**Required work**
Only one stretch of the data is wanted: the line containing "Instruction: Create a New Nest", the line containing "Task: Expand the LOVREĆ dropdown chevron", and every line between them, copied exactly.

Records from a dataset:

☆ ☆ ☆ ☆ ☆

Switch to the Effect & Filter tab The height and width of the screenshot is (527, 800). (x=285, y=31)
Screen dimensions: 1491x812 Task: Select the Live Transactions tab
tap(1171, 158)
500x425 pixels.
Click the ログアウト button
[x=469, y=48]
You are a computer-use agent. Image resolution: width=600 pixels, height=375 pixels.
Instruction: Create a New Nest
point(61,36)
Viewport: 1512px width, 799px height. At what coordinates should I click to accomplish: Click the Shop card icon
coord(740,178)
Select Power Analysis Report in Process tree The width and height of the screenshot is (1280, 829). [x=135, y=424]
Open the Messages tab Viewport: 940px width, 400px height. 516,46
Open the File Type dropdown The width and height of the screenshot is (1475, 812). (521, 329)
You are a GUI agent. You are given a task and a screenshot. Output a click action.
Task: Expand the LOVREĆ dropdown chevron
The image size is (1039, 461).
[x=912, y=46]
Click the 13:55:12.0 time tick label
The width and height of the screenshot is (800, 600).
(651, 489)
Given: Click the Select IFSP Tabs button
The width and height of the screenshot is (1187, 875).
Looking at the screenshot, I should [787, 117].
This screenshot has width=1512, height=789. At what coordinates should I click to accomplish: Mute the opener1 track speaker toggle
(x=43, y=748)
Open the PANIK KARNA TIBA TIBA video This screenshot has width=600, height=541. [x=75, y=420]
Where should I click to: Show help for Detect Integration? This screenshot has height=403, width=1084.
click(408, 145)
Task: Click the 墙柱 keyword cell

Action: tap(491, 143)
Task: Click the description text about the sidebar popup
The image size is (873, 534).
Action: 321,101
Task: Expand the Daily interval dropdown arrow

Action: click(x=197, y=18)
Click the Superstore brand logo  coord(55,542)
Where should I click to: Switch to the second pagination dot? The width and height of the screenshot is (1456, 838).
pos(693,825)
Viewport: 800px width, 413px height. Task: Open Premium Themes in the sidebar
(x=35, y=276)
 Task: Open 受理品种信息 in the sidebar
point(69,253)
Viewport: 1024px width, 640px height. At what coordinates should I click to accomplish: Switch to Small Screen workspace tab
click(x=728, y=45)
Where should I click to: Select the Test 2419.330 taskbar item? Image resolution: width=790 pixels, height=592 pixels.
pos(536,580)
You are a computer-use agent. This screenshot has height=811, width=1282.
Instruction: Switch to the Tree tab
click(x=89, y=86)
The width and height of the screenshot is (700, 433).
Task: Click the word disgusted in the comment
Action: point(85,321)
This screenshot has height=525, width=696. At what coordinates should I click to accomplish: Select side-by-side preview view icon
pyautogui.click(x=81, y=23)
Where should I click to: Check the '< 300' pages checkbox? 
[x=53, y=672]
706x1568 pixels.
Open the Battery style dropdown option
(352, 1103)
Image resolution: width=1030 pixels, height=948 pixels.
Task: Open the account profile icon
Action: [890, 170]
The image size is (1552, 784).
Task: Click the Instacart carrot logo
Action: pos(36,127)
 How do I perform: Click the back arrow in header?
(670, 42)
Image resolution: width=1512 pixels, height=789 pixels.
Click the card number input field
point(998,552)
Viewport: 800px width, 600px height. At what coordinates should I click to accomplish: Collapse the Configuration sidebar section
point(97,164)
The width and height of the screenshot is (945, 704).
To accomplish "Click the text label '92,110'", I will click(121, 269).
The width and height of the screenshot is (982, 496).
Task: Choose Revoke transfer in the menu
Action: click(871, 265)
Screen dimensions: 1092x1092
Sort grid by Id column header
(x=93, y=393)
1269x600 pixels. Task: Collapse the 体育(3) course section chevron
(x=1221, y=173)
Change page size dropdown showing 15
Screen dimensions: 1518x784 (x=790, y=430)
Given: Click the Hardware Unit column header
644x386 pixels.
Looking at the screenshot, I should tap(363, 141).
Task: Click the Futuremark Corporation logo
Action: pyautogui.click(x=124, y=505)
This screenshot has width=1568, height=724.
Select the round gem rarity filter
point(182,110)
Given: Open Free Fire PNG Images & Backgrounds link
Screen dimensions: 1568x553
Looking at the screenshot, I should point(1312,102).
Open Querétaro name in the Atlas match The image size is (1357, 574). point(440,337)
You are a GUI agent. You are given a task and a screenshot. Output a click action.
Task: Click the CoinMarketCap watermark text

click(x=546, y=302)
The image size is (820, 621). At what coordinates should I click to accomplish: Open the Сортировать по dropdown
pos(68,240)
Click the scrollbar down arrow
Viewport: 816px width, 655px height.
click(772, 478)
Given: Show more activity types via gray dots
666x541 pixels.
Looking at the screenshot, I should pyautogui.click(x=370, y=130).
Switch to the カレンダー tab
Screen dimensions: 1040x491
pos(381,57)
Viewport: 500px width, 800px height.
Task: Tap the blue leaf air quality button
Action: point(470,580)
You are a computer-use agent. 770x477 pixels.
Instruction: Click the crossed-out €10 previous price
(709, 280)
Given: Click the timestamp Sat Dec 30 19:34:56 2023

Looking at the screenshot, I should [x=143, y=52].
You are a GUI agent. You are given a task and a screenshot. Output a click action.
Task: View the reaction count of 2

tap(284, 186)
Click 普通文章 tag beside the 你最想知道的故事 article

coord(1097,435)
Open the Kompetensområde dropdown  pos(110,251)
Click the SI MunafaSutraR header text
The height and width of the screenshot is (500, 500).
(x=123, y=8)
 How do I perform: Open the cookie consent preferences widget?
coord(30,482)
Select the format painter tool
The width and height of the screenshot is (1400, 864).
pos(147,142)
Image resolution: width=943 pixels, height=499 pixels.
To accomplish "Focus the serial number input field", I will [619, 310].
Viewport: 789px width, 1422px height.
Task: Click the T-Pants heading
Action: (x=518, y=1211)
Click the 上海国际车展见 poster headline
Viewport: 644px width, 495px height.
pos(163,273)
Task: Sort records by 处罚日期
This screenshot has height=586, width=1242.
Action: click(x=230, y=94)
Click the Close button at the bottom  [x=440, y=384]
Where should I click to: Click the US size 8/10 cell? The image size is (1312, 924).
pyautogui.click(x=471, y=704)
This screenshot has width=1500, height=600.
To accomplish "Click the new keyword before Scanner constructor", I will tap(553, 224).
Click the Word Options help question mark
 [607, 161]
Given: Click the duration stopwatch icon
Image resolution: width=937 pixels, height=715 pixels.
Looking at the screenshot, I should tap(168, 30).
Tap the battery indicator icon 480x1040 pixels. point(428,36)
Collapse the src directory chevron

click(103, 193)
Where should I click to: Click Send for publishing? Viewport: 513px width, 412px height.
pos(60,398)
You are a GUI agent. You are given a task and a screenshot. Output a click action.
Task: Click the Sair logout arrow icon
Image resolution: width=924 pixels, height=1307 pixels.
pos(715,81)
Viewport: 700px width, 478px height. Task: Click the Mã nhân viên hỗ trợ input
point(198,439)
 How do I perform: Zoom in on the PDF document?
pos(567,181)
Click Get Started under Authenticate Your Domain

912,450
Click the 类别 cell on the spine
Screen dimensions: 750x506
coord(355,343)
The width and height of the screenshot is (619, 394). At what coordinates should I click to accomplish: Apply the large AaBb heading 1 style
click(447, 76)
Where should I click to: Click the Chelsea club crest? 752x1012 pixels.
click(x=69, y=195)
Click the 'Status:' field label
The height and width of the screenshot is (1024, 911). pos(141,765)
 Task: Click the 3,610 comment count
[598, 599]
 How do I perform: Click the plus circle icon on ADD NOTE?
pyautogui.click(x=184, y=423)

☆ ☆ ☆ ☆ ☆

**Answer space**
Instruction: Create a New Nest
point(61,36)
Viewport: 1512px width, 799px height. At what coordinates should I click to accomplish: Click the Shop card icon
coord(740,178)
Select Power Analysis Report in Process tree The width and height of the screenshot is (1280, 829). [x=135, y=424]
Open the Messages tab Viewport: 940px width, 400px height. 516,46
Open the File Type dropdown The width and height of the screenshot is (1475, 812). (521, 329)
You are a GUI agent. You are given a task and a screenshot. Output a click action.
Task: Expand the LOVREĆ dropdown chevron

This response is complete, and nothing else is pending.